On Wednesday, the ADL did not issue a press release on the speech, responding to requests for a response with a comparatively brief statement from National Director Jonathan A. Greenblatt.
“Prime Minister Netanyahu was clear and direct in his affirmation of the Israeli commitment to negotiations, reconciliation and a two-state solution, as well as his commitment to uphold the status quo of shared holy sites in Jerusalem,” he wrote. “These messages were important to reiterate to the international community — particularly after the half-truths, naysaying and excuses of President Abbas’s speech on Wednesday.”
The statement did not mention Netanyahu’s lengthy discussion of the dangers of a nuclear Iran, despite the fact that the ADL had sided with Netanyahu in his opposition to the nuclear agreement signed between Iran and the P5+1 states in July.

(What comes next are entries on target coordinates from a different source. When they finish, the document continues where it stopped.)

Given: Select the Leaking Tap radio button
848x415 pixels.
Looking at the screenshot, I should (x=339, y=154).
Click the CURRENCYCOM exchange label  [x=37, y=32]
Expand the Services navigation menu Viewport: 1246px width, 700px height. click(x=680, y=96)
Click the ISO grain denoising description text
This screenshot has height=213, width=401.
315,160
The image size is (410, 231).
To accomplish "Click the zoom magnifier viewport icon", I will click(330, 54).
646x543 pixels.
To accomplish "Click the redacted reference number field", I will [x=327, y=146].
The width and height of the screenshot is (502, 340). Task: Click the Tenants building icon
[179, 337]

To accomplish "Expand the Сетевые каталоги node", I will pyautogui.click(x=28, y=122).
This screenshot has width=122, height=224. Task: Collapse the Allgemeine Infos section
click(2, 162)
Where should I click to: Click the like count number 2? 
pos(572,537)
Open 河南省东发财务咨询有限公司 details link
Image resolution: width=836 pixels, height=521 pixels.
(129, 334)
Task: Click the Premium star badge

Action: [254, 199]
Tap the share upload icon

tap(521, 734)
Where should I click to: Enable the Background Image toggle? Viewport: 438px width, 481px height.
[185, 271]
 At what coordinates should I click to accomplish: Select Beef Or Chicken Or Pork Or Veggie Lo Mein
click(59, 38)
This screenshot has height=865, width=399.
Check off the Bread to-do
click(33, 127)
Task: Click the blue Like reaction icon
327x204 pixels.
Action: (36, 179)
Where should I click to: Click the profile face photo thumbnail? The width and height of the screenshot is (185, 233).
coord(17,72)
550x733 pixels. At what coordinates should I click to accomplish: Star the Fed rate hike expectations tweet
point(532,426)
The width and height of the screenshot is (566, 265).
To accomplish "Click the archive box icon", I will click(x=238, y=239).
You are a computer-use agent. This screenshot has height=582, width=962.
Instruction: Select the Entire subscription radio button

Greenblatt was, however, present in person at the General Assembly during Netanyahu’s speech Wednesday, continuing in the footsteps of his predecessor, Foxman, who was a frequent attendee of the annual event and was also present this year.
In the midst of the fight over the Iran talks last year, the American Israel Public Affairs Committee (AIPAC) also issued a ringing endorsement of Netanyahu’s 2014 General Assembly speech shortly after the prime minister delivered it. This year, however, the organization did not release any statement. In lieu of an organizational response, AIPAC live-tweeted a number of key quotes from the speech as it was ongoing.
The American Jewish Committee (AJC) maintained the previous year’s standards of response, issuing a lengthy statement in which the organization “welcomed… Netanyahu’s clear and compelling message to world leaders about Iran’s threat to global security, Israel’s commitment to achieving peace with the Palestinians, and to ending the UN’s obsession with bashing Israel.
“If the world leaders gathered at the UN General Assembly would pause and absorb what Prime Minister Netanyahu said, the potential for collectively and constructively addressing common threats would be enormous,” AJC Executive Director David Harris wrote in the statement, which mostly summarized and quoted from the prime minister’s main arguments.
At the same time, reaction among many of Netanyahu’s frequent detractors was also muted. Neither the dovish J Street nor Americans for Peace Now issued any immediate response to the speech.